A: Samantha Hu, based in Shanghai, and Gerardo Rodriguez-Albizu, based in Miami, associates at Diaz Reus & Targ, LLP: “Natural disasters such as earthquakes, floods and droughts in a developing country can have a devastating effect and cripple a country’s already fragile economic climate. How to mitigate such risk is a major challenge for governments in the developing and developed world alike. The unique characteristics offered by public-private insurance mechanisms should provide sufficient protection to disaster-prone countries. First, the public sector possesses the political and legal capabilities to set up the necessary infrastructure for the private sector to work unhindered. Second, private insurance companies are uniquely adept at dealing with economic catastrophes. Third, private insurance companies, coupled with the public sector’s political and socioeconomic capital, possess unbridled access to global financial markets. This combination allows local governments and NGOs to share the risks inherent in insuring the economic sustainability of disaster-prone countries. Although public-private partnership insurance mechanisms can meet the challenge, local governments play a pivotal role in providing access to those facilities. For example, a predictable and universally accepted legal framework is key. A stable, regulated insurance and capital market provides the private sector with the comfort level needed to partner with governments or NGOs. Moreover, it will provide private insurers with efficient access to global markets, thus creating the ideal environment to insure against such catastrophes like the one experienced in Haiti.”

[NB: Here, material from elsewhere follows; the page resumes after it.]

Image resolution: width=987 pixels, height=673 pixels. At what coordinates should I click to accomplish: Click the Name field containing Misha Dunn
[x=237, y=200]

A: Nikhil da Victoria Lobo, vice president of Insurance and Specialty at Swiss Re in New York: “By issuing its member governments parametric insurance policies, the CCRIF provides a transparent method for governments to quantify their risk exposure and transfer this exposure to the insurance and capital markets. The policies provide rapid funds to offset immediate emergency expenses, reducing reliance on post-disaster aid. Today, in addition to the CCRIF, the World Bank’s MultiCat Program and the IDB’s insurance facility for Central America also offer sovereign parametric insurance. With hundreds of millions of dollars of capacity annually, these platforms allow governments to choose what risk they retain and what they transfer. The CCRIF has proven that parametric insurance works. Haiti’s parametric earthquake insurance policy paid its full policy limit shortly after the disaster, and the CCRIF also made payments to members in 2008 and 2007 for other disasters. Unfortunately, Haiti’s earthquake policy was relatively small, with more resources allocated to the hurricane policy. Therefore, three steps should be taken to grow sovereign catastrophe risk transfer in the region. First, multilaterals and reinsurers should better explain to governments how these insurance platforms work and how they complement risk mitigation and management. Second, governments should join one of the platforms, using pilot transactions to build institutional capacity, enhance risk evaluation and foster risk consciousness. Finally, donors should fund further development and expansion of these platforms, even supporting initial premiums to encourage governments as first movers. Haiti’s earthquake was another painful reminder that natural disasters are unforeseeable in their timing and unpredictable in their impact. Insurance cannot solve these challenges but it can deliver a powerful antidote to alleviate some of the pain.”